• Source data:
● ● ● ● ●
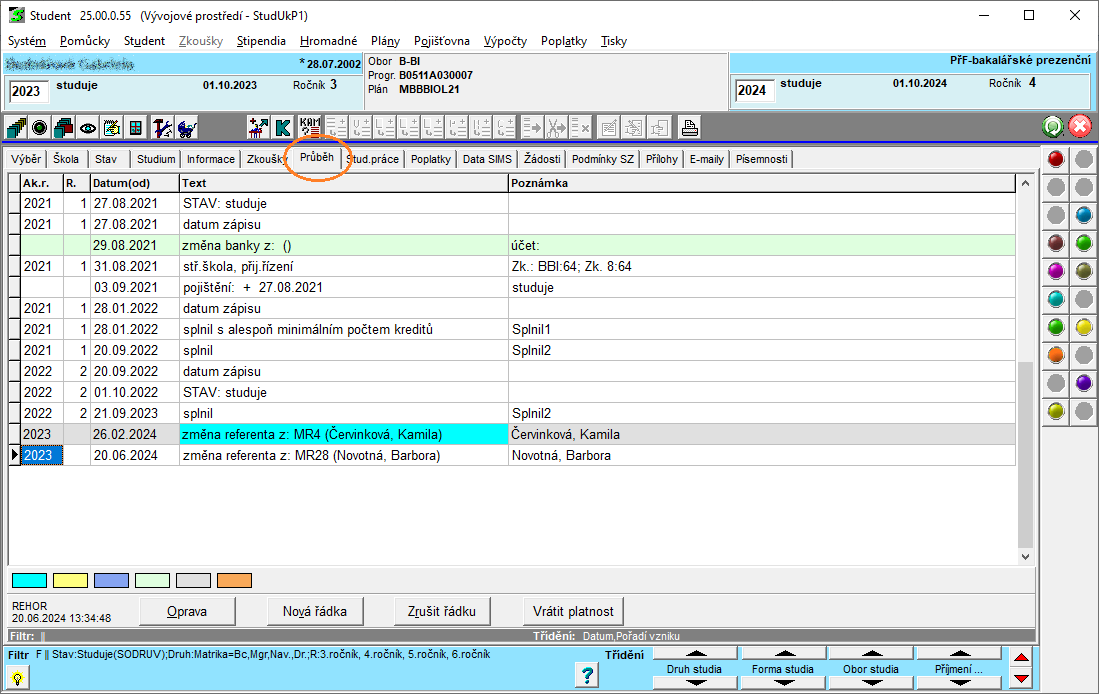
Task: Click the eye icon in the toolbar
Action: pyautogui.click(x=88, y=127)
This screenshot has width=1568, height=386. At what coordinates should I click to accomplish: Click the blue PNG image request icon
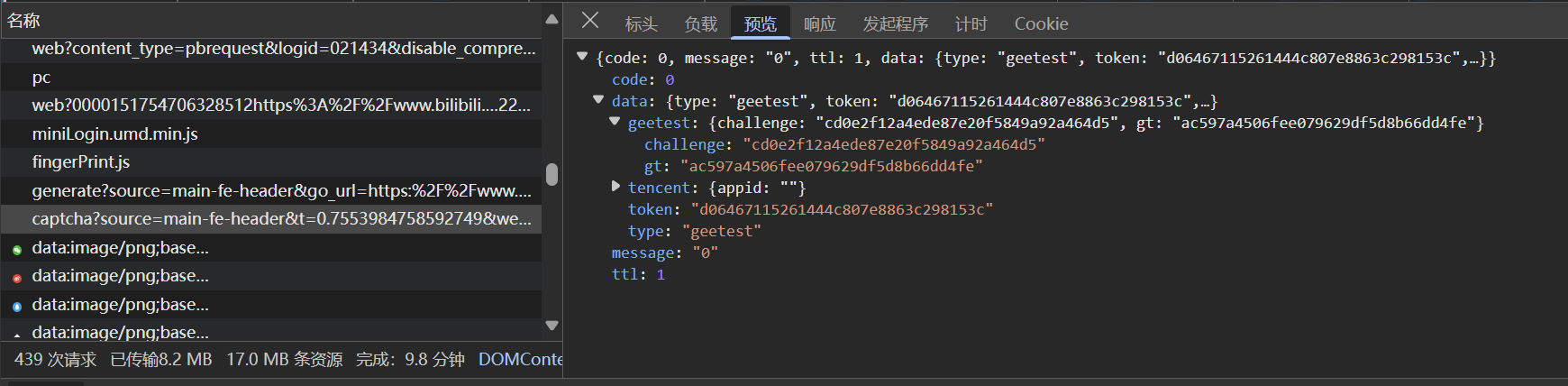(x=17, y=307)
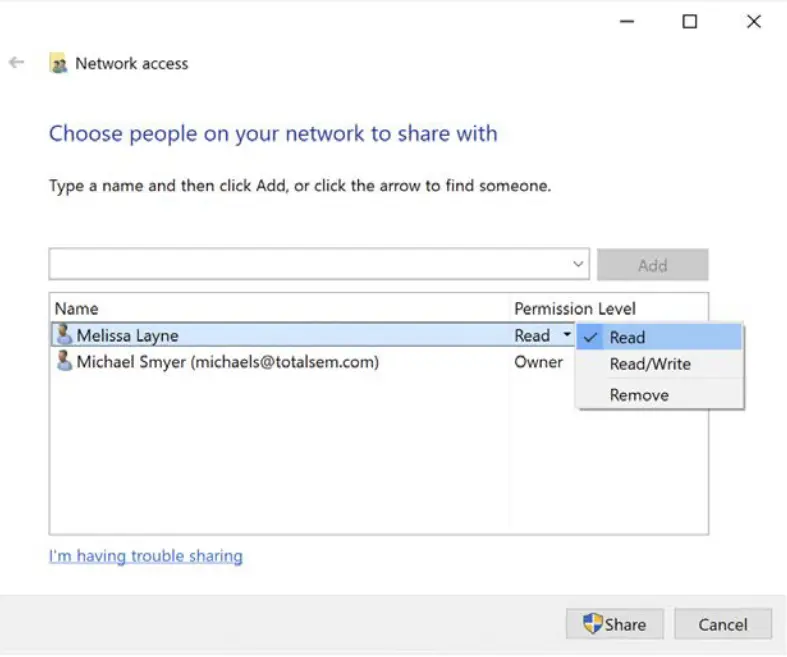Viewport: 787px width, 657px height.
Task: Minimize the Network access window
Action: 627,21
● ● ● ● ●
• Work request: Each line from the one with "This screenshot has" to the end of the material needs to be output word for word, with no picture included.

• Task answer:
This screenshot has width=1568, height=386. At what coordinates should I click to accomplish: Click the blue PNG image request icon
(x=17, y=307)
Viewport: 787px width, 657px height.
Task: Minimize the Network access window
Action: 627,21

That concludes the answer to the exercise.